On a gray January morning in Oakland, Tyann Sorrell glides into her attorney’s 13th-floor offices overlooking Lake Merritt. She is greeted by hugs, one after another, and warm words.
Then she gets down to business: Her $1.7 million sexual harassment settlement with the University of California.
At 43, Sorrell is a reluctant hero of the “Me Too” movement, a soft-spoken and poised mother of five who challenged one of UC’s most hallowed institutions, the UC Berkeley School of Law, and the new leader it hired in 2014.
As an executive assistant at the law school, joining in 2012, Sorrell described her initial years as positive and her relationship with then-Dean Christopher Edley as “a wonderful bond.” Everything changed in mid-2014, she said, with the arrival of Sujit Choudhry, a constitutional law scholar who replaced Edley and became Sorrell’s new superior.
What happened over the next few years shook the institution at its highest levels and ripped open new dialogue on UC campuses and elsewhere about how sexual misconduct allegations are handled in higher education.
An internal investigation found that Choudhry had violated university policies with his “unwelcome” kissing, hugging and touching of Sorrell, according to the report, but he was not placed on leave.
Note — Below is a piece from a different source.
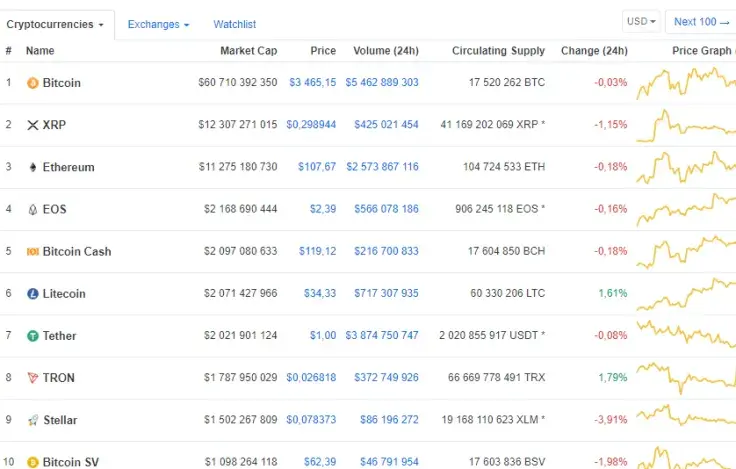Click the Litecoin logo icon
The width and height of the screenshot is (736, 469).
[x=33, y=294]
As discipline, he was given a temporary 10 percent pay cut from his $472,917 annual salary and required to write an apology letter to her.
Sorrell, who had made numerous internal reports about Choudhry’s behavior, said she was required to use her accrued sick and vacation time to take time off to avoid being around him. In March 2016, she filed a lawsuit in Alameda Superior Court.
The fallout has been considerable – for Choudhry, for the administration and for Sorrell.
Under the settlement reached last year with Sorrell, the UC Regents denied her claims and allegations. However, UC President Janet Napolitano has announced a series of new measures to improve the university's handling of such cases.
Besides the $1.7 million settlement, Choudhry struck a separate agreement in which he will pay $50,000 to Sorrell's attorneys and $50,000 to charities of her choice that deal with sexual harassment and violence. He will voluntarily resign in May as part of his own agreement with the regents.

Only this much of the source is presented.